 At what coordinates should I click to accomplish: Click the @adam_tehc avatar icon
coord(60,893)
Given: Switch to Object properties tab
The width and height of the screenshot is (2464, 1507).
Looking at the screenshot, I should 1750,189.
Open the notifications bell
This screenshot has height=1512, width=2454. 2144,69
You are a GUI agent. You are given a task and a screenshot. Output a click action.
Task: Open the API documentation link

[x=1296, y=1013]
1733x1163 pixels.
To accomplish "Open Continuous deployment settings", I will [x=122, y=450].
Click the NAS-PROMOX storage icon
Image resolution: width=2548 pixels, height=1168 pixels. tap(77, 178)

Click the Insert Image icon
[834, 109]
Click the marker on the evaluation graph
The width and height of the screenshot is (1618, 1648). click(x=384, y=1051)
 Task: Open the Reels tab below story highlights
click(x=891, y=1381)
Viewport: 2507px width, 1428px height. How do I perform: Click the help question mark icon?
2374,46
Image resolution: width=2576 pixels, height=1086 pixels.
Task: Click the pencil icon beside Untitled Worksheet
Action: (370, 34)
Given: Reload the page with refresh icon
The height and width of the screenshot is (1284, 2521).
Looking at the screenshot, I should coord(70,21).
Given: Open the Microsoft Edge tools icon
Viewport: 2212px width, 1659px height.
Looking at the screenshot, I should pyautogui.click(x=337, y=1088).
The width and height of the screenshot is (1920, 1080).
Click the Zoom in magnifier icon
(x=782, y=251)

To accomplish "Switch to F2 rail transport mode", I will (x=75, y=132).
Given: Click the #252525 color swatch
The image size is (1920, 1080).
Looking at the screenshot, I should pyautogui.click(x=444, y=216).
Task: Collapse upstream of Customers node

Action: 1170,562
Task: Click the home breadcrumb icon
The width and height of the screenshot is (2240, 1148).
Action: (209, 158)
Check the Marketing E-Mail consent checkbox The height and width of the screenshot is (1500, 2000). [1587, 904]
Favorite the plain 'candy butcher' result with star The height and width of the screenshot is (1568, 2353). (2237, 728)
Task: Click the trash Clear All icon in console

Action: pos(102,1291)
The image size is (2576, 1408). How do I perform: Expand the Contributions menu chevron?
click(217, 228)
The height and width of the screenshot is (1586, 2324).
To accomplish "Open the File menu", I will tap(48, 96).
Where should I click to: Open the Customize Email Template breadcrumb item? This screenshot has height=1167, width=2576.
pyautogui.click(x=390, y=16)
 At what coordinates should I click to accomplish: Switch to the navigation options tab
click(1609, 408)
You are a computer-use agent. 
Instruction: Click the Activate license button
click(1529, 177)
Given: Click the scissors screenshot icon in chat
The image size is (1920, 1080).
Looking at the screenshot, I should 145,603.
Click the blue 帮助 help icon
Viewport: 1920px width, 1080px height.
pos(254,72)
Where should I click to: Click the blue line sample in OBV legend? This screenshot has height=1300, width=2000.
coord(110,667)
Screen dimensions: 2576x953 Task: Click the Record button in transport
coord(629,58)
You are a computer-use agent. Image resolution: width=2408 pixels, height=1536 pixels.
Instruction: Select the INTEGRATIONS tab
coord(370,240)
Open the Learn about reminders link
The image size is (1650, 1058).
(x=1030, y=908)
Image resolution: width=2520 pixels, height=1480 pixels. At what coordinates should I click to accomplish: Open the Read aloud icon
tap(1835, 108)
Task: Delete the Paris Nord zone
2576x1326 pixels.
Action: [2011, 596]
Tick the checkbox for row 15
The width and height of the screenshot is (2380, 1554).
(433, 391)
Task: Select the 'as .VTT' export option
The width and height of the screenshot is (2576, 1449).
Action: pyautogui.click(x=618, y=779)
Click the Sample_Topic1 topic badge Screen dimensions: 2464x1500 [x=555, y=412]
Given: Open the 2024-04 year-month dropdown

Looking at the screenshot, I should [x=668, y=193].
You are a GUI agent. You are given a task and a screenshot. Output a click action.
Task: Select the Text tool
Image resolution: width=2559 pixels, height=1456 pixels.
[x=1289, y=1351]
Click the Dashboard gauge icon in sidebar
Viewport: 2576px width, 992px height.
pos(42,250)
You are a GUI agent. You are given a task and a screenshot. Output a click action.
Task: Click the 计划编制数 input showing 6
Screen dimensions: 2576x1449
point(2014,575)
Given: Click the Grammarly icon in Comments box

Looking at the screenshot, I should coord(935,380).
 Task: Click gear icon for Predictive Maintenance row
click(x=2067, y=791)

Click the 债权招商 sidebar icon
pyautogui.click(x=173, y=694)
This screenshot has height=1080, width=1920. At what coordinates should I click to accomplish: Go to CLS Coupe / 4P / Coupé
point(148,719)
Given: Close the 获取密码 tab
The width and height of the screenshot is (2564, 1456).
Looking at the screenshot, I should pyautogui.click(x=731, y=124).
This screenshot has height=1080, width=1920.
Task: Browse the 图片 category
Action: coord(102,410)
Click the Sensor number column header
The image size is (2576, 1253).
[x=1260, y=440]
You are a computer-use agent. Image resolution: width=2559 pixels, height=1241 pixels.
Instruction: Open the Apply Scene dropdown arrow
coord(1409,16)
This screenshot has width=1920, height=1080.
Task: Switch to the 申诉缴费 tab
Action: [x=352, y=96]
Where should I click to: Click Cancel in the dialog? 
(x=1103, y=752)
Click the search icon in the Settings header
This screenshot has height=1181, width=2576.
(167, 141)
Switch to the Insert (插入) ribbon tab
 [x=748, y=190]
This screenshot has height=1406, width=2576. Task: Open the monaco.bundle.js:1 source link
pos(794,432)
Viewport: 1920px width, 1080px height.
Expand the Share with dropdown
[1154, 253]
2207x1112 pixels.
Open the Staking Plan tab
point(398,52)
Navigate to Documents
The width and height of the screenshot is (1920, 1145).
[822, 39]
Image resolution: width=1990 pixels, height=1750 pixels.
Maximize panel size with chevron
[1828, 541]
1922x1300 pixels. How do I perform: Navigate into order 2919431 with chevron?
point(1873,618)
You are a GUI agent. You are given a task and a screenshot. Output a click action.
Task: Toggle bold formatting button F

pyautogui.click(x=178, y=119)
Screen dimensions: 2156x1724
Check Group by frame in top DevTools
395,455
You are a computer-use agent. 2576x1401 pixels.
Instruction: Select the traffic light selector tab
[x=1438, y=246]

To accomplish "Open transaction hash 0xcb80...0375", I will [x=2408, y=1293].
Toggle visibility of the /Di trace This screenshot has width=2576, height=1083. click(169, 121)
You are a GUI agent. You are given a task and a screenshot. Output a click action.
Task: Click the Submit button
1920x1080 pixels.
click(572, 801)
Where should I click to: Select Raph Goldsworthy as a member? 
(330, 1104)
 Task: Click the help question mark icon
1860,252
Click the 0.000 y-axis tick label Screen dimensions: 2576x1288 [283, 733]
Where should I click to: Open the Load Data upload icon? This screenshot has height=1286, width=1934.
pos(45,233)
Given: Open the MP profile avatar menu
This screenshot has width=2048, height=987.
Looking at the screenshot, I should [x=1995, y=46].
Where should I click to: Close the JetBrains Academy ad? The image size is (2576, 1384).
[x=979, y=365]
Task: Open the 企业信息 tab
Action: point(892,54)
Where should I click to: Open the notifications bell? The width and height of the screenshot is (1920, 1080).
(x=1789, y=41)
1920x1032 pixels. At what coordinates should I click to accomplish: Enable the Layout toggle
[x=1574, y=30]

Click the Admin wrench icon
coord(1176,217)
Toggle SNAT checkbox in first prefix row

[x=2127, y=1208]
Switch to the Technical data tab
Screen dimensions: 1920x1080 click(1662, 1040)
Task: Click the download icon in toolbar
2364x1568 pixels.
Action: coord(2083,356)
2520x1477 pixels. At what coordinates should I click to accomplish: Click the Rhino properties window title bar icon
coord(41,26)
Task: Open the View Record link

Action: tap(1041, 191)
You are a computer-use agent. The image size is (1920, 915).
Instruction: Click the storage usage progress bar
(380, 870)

# Task description:
Would you copy, unchanged, the stretch of the records above that begins at the line containing "Task: Delete the Paris Nord zone" and ends at the line containing "Click the Sample_Topic1", and only that?

# Response for this exercise:
Task: Delete the Paris Nord zone
2576x1326 pixels.
Action: [2011, 596]
Tick the checkbox for row 15
The width and height of the screenshot is (2380, 1554).
(433, 391)
Task: Select the 'as .VTT' export option
The width and height of the screenshot is (2576, 1449).
Action: pyautogui.click(x=618, y=779)
Click the Sample_Topic1 topic badge Screen dimensions: 2464x1500 [x=555, y=412]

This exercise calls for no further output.